### What needs to be done
Keep every line in which "Create" occurs and drop the rest of the data.

── Data to process

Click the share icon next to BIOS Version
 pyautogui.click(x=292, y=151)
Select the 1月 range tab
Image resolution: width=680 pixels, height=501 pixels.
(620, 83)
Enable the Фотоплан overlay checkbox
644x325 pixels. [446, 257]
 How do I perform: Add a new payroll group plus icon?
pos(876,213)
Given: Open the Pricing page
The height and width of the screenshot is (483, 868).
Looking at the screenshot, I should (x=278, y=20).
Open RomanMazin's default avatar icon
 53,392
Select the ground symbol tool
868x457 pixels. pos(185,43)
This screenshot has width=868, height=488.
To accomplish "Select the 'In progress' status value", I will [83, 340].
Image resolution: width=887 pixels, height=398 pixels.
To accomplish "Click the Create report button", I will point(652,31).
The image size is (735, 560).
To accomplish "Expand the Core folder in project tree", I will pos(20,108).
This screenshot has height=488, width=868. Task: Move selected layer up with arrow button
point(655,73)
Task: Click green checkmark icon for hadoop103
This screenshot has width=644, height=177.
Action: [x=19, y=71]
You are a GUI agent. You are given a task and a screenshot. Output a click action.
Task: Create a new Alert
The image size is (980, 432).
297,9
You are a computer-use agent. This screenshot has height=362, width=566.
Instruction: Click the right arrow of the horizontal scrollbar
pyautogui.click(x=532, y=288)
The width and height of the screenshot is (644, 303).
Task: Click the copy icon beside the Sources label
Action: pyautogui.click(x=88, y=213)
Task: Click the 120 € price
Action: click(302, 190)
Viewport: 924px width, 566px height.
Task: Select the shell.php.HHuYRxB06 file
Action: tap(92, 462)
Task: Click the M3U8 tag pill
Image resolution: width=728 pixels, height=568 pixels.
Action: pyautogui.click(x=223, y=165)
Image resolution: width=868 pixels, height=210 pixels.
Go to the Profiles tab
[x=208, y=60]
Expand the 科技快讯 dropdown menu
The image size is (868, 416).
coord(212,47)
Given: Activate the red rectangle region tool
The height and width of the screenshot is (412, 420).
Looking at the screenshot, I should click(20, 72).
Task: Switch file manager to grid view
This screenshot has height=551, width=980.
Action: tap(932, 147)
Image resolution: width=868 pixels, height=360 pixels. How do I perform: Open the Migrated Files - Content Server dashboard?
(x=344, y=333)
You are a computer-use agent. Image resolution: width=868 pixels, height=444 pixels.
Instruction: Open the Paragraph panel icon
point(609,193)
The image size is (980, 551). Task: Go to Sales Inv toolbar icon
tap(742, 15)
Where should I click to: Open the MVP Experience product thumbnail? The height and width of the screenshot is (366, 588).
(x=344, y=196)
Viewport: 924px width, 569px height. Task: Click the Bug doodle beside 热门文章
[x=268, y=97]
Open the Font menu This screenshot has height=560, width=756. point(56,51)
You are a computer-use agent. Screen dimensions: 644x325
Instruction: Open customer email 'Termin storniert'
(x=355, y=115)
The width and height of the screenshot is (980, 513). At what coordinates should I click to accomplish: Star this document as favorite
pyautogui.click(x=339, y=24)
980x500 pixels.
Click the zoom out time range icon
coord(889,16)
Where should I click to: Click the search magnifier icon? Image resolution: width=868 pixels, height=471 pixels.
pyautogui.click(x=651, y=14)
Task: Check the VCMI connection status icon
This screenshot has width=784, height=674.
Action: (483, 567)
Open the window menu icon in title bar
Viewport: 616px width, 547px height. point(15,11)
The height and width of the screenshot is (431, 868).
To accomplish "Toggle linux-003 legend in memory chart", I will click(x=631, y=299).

────

### Task output
To accomplish "Click the Create report button", I will point(652,31).
Task: Create a new Alert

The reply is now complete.